I'll sell you an 'iPod killing' Zune.

I'll sell you a 'Playstation and Nintendo killing' Xbox.

The list of outrageous statements from Microsoft exceeds even that of SCO.
Steven_Rosenber

Nov 25, 2008
12:50 PM EDT
Except for the fact that Google is in the channel right now with a very credible cloud product and Microsoft is still coding theirs ...
Sander_Marechal

Nov 25, 2008
12:54 PM EDT
s/coding/assimilating from a hostile takeover/g

There. Fixed.
jacog

Nov 25, 2008
2:15 PM EDT
Well, this has not stopped Microsoft in the past... they are very good about coming into a market late with a shoddy product, and then somehow convincing the masses that theirs was the original, and that it's somehow better.
NoDough

Nov 25, 2008
3:02 PM EDT
Quoting:The list of outrageous statements from Microsoft exceeds even that of SCO.
Isn't one a subset of the other?
tracyanne

Nov 25, 2008
5:05 PM EDT
Quoting:I'll sell you an 'iPod killing' Zune.

I'll sell you a 'Playstation and Nintendo killing' Xbox.


notice anything about who's controlling the dialogue here.
Steven_Rosenber

Nov 26, 2008
2:13 PM EDT
Xbox is probably more successful than most non-OS, non-Office offerings from MS. I still doubt they've made any money off of it, but it's not in Zune territory.

What I apppreciated yesterday was being offered Silverlight no less than a half-dozen times while I was trying to figure out just where MS is in their cloud-based office-suite deployment.

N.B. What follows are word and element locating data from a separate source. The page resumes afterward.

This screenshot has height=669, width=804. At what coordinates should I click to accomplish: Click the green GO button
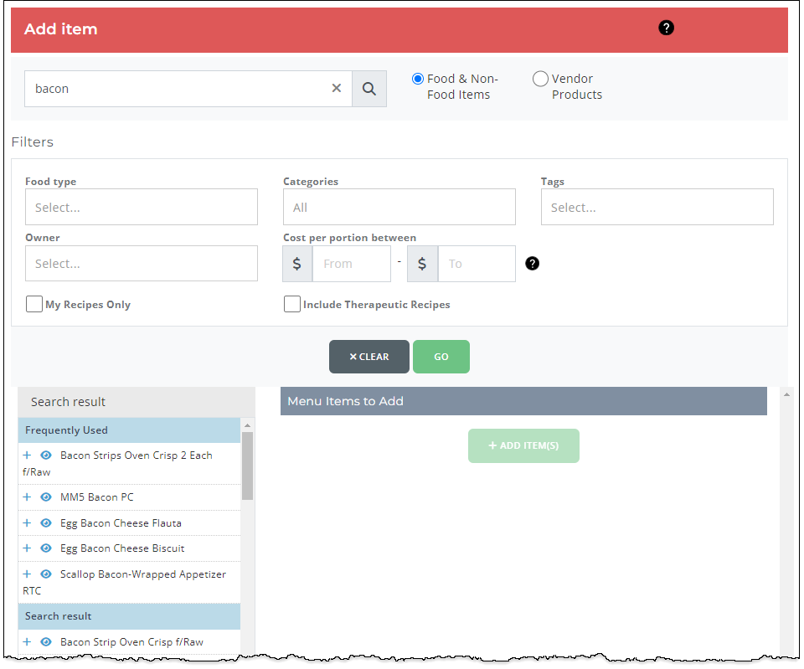pos(441,357)

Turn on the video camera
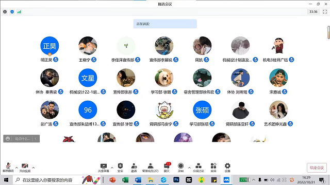tap(25, 168)
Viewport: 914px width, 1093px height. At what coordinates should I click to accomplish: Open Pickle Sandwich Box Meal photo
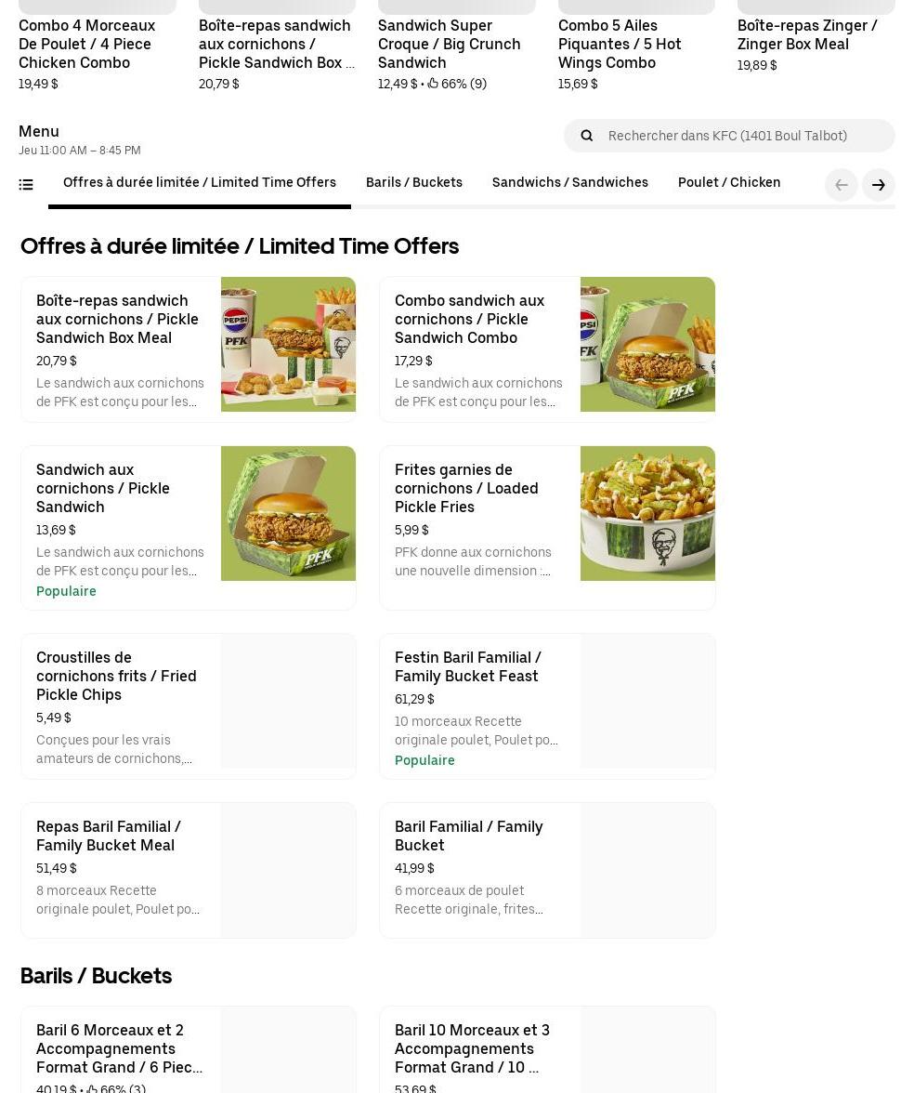click(288, 344)
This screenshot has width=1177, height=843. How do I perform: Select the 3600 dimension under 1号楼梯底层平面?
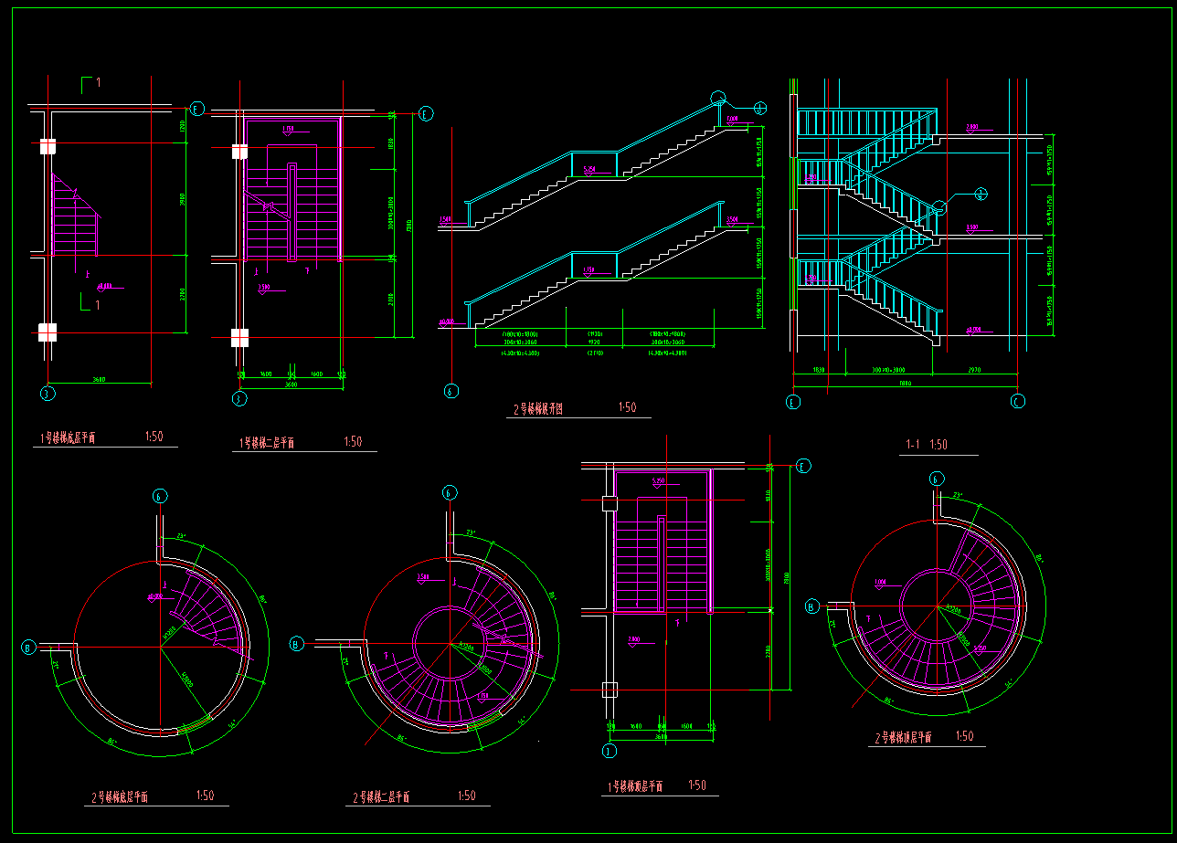click(x=99, y=380)
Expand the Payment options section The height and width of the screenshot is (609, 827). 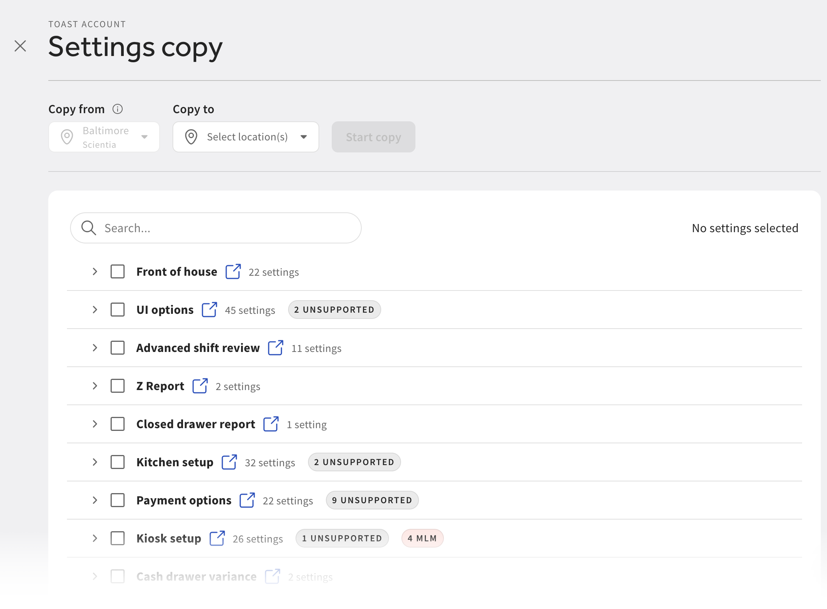pyautogui.click(x=95, y=500)
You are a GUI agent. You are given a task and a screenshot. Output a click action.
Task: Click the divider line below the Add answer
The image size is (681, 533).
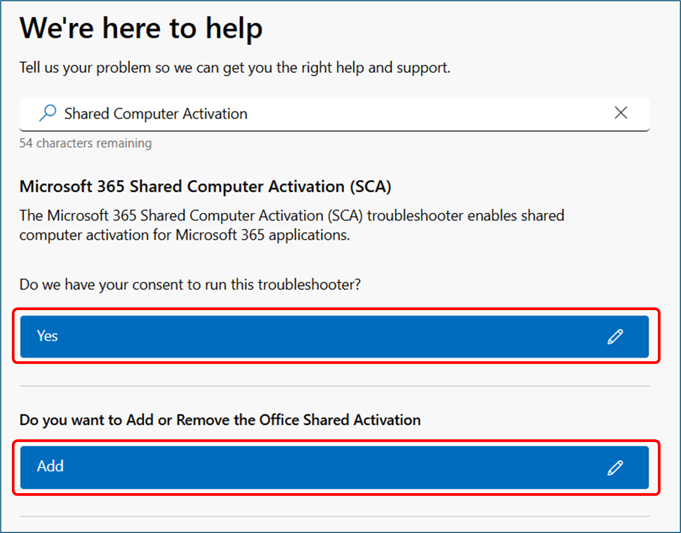coord(334,516)
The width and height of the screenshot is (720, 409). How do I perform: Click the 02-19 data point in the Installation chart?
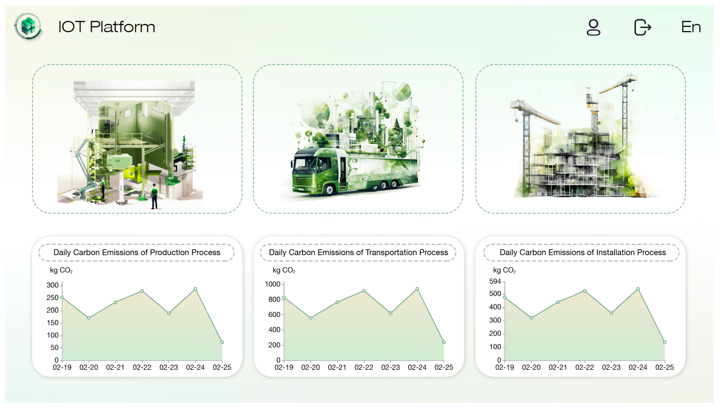point(505,297)
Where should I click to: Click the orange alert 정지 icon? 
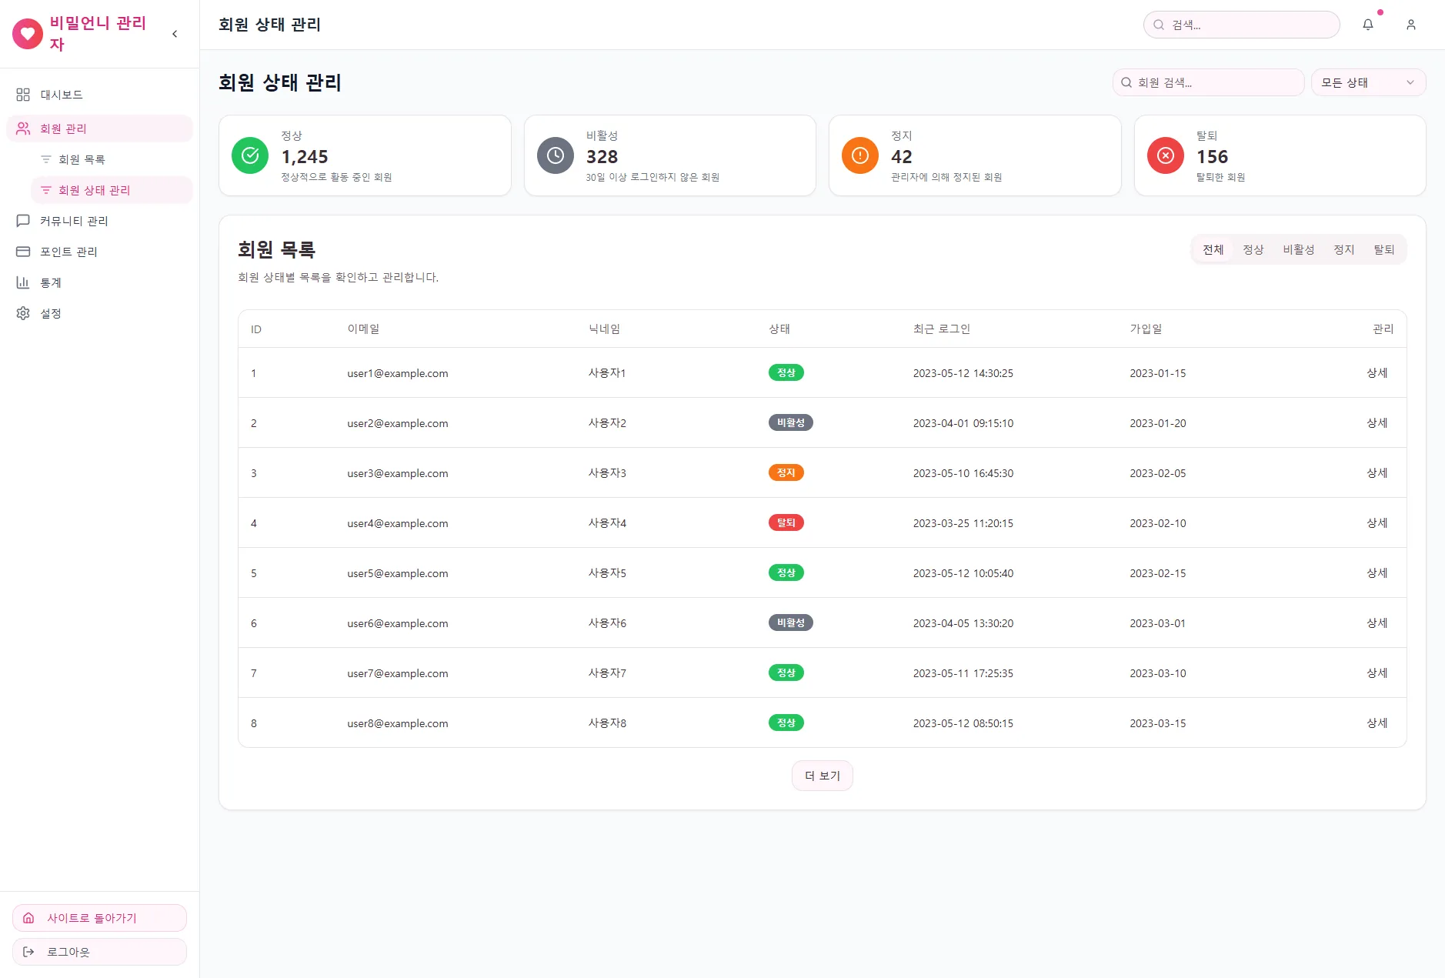[x=860, y=155]
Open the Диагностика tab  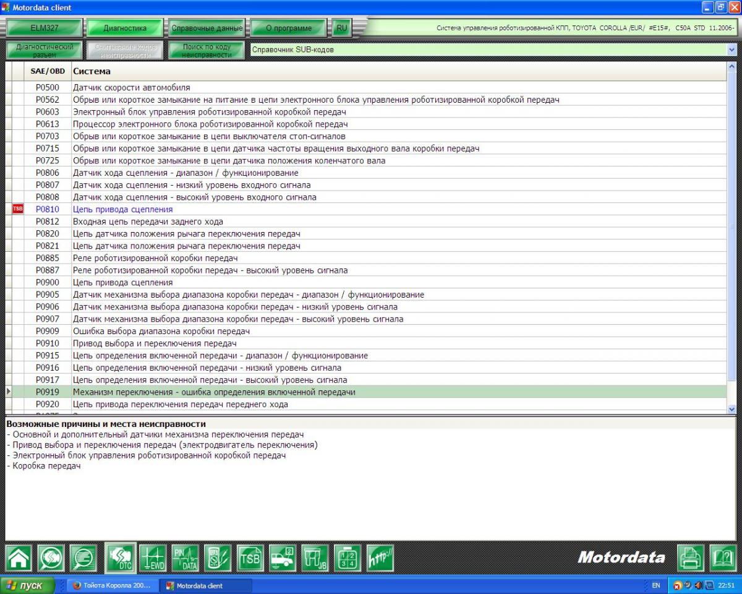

I didn't bite on Silverlight, but I also couldn't find any actual MS product that allows users to create and edit documents through a browser.
tracyanne

Nov 26, 2008
4:56 PM EDT
Silverlight will be big. It makes coding high quality Flash style application almost trivial (it makes coding low quality one even easier), for anyone using Visual Studio. Which means there will be lots of Silverlight based applications media players and other fripperies on the web soon.
gus3

Nov 26, 2008
5:32 PM EDT
Quoting:It makes coding high quality Flash style application almost trivial (it makes coding low quality one even easier)
In other words, twice the crap with half the effort!
tracyanne

Nov 26, 2008
6:07 PM EDT
@gus, that about sums it up
bigg

Nov 26, 2008
6:21 PM EDT
Not knowing much about Visual Studio, and having no reason to know anything about Visual Studio, isn't it somewhat expensive? As I recall, to get the 'real' version of VS you have to pay many hundreds of dollars.

Currently the problem for MS is that everyone has the Flash Player, but few have Silverlight. That has caused companies like NBC to drop Silverlight for Flash.

Microsoft will include Silverlight as part of Windows in order to fix that problem.
tuxchick

Nov 26, 2008
6:29 PM EDT
Not only that, VS locks you into the horrid Microsoft Foundation Classes, which guarantees un-portable code.
tracyanne

Nov 26, 2008
6:36 PM EDT
Quoting:VS locks you into the horrid Microsoft Foundation Classes


I've never use MFC, and I can guarantee that all of our code is portable to Mono on Linux.

edit:use
hkwint

Nov 27, 2008
2:55 PM EDT
Quoting:> If you believe the above, I've got a bridge for sale...


Nope, sorry, but not interested in the remaining of Galloping Gertie.